Немец стал монтировать стальную конструкцию. Высоко в небо поднялись перекрещенные стальные балки, а на них громоздилось огромное колесо с лопастями.
Мельница была готова, оставалось пустить ее в ход.
Механик испытал ее при сильном ветре — лопасти завертелись, и колесо пришло в движение. Стальное чудовище заработало; среди треска и шума из желоба потекла белая мука. Матей Матов ликовал: он победил.
Что же заставило тогда, при освящении, так вызывающе смеяться его жену? Вероятно, ветер был слишком слаб, или же механик-самоучка не мог справиться со своими обязанностями. Потом приехал Карл Гейнц, и дело пошло на лад. Этот Карл Гейнц, между прочим, интересовался не только мельницей, но и всем вокруг, особенно границей. Матей Матов заметил, что он вычерчивает подробную карту линии границы, и подумал: зачем ему она? Должно быть, это какой-нибудь маньяк-географ, подобных чудаков он встречал и раньше.
Время шло, а мельница пустовала. Что это значило?
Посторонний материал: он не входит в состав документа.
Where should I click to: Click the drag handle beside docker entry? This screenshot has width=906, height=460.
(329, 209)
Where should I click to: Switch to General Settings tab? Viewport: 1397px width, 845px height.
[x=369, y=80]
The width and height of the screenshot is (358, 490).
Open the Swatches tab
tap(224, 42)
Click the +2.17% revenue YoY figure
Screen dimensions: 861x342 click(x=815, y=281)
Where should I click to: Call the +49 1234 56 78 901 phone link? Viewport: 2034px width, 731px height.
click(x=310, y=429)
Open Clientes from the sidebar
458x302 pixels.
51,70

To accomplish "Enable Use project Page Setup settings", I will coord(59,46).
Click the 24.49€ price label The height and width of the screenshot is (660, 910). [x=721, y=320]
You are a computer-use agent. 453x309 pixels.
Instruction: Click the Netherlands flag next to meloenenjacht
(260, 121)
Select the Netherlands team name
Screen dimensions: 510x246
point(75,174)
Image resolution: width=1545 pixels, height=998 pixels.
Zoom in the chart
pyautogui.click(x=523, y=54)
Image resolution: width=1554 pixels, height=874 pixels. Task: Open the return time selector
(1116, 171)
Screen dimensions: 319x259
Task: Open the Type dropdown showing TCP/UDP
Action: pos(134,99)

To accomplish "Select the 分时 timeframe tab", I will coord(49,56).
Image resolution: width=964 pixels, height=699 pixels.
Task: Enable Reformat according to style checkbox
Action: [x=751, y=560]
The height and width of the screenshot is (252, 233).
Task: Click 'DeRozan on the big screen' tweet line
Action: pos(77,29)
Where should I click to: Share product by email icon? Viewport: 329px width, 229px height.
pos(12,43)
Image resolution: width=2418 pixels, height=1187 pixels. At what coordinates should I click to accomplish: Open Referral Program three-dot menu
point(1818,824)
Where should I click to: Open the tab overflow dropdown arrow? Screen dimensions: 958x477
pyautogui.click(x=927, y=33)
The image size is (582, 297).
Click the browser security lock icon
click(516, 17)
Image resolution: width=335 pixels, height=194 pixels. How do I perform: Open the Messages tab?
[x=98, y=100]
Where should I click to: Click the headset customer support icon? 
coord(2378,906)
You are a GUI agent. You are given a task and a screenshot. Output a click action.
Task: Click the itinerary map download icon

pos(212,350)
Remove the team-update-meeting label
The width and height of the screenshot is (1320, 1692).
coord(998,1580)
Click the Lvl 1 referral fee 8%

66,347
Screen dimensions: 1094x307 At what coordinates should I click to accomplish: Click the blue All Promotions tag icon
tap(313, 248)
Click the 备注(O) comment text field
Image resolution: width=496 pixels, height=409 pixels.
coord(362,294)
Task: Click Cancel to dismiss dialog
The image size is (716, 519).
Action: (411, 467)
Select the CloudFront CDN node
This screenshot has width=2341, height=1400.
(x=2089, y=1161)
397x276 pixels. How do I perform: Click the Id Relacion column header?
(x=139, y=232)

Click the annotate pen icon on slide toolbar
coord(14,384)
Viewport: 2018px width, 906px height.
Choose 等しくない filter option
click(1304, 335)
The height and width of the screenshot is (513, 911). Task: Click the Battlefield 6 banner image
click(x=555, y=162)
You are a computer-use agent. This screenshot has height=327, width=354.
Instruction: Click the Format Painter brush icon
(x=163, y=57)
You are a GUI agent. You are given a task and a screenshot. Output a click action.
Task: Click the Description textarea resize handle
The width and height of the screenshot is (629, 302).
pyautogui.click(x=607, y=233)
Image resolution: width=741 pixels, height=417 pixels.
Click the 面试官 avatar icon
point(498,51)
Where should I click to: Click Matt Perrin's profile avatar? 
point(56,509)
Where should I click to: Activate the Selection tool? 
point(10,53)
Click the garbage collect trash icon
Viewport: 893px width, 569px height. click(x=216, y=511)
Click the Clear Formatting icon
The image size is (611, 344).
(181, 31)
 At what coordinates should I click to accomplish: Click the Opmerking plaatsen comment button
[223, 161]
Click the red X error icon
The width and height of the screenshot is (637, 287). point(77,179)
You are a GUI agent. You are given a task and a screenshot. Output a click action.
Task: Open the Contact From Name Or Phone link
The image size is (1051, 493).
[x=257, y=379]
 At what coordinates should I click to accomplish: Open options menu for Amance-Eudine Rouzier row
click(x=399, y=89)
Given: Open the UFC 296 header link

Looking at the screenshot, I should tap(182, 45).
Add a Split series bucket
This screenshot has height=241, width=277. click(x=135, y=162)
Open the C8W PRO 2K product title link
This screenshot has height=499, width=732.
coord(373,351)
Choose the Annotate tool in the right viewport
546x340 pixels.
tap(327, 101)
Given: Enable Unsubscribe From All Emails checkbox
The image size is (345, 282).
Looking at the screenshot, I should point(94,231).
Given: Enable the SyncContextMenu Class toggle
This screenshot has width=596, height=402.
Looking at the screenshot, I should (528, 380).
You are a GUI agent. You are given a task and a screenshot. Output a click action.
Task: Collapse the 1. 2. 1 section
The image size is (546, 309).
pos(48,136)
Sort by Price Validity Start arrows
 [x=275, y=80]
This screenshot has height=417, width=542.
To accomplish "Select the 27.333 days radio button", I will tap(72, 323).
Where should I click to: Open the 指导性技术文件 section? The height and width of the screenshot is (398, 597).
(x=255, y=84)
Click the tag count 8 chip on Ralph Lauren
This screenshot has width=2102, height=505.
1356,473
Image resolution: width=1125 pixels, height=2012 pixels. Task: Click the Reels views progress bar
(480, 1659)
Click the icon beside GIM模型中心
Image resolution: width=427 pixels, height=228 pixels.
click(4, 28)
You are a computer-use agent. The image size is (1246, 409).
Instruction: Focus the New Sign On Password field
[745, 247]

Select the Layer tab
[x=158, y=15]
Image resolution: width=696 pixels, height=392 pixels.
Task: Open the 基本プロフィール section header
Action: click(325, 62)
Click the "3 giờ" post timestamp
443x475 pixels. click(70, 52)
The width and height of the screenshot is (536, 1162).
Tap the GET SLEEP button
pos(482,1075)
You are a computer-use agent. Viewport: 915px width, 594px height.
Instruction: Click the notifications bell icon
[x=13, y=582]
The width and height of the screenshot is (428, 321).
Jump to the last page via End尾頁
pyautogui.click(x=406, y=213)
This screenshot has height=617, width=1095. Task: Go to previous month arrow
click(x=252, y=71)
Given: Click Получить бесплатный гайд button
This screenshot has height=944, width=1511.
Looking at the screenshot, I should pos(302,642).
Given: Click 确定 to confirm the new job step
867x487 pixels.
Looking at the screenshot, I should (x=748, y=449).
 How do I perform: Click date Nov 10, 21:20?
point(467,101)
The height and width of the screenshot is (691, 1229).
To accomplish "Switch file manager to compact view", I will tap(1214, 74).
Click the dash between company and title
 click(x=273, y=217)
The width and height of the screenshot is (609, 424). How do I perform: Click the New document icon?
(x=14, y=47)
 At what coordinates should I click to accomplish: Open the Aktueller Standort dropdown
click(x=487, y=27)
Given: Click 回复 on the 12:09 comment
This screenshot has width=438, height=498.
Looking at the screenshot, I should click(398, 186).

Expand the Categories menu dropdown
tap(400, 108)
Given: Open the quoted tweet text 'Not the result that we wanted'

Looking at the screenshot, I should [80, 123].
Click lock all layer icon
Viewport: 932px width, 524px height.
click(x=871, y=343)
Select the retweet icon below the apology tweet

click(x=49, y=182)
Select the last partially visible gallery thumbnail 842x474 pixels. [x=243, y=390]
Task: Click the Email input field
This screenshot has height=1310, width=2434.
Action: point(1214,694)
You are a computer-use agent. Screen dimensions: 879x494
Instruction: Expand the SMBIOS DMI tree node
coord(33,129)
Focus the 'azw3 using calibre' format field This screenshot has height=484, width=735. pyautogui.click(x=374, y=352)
Крестьяне предпочитали маленькие мельнички у реки, — они привыкли к ним. До огромной стальной махины было далеко, а кроме того, она пугала их своим шумом: все они были людьми тихими, скромными, предпочитали свое, старое, привычное; Матей Матов понял, что ему предстоит еще поработать. Быть может, только сейчас и началось самое главное. Нужно было убедить каждого из этих неучей-крестьян, что его мельница работает и лучше и быстрей. Он обладал красноречием — это верно, но как их собрать, с чего начать?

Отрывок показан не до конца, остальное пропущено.